Reproduce word for word, from the entries below, the line with "The image size is (1456, 818).", the line with "Task: Search member using magnifier icon", and every line between them, and nothing more.

---*---

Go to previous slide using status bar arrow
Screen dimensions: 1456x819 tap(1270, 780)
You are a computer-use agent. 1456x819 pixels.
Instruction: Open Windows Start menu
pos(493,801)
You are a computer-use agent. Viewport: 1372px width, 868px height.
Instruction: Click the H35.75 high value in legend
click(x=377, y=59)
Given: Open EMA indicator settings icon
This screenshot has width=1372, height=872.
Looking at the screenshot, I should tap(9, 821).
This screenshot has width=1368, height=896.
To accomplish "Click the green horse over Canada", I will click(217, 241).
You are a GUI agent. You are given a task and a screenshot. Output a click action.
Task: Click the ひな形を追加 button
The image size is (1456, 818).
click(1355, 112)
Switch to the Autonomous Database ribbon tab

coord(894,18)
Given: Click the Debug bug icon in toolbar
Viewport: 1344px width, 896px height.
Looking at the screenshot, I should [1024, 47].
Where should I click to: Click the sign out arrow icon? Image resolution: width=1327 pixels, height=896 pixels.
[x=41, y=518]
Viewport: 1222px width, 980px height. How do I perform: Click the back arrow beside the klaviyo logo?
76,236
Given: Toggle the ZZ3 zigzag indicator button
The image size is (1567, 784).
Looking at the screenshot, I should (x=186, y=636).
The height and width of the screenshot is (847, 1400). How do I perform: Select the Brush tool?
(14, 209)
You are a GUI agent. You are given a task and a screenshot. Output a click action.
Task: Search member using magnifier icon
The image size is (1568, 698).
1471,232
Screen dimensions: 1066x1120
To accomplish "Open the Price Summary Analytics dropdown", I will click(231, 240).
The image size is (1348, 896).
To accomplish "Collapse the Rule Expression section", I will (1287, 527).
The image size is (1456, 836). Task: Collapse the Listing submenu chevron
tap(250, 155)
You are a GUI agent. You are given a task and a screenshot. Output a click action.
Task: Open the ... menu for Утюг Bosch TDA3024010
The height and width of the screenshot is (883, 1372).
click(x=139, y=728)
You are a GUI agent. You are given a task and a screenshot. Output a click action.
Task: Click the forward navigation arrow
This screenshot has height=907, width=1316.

---*---

**Written solution:**
The image size is (1456, 818).
click(1355, 112)
Switch to the Autonomous Database ribbon tab

coord(894,18)
Given: Click the Debug bug icon in toolbar
Viewport: 1344px width, 896px height.
Looking at the screenshot, I should [1024, 47].
Where should I click to: Click the sign out arrow icon? Image resolution: width=1327 pixels, height=896 pixels.
[x=41, y=518]
Viewport: 1222px width, 980px height. How do I perform: Click the back arrow beside the klaviyo logo?
76,236
Given: Toggle the ZZ3 zigzag indicator button
The image size is (1567, 784).
Looking at the screenshot, I should (x=186, y=636).
The height and width of the screenshot is (847, 1400). How do I perform: Select the Brush tool?
(14, 209)
You are a GUI agent. You are given a task and a screenshot. Output a click action.
Task: Search member using magnifier icon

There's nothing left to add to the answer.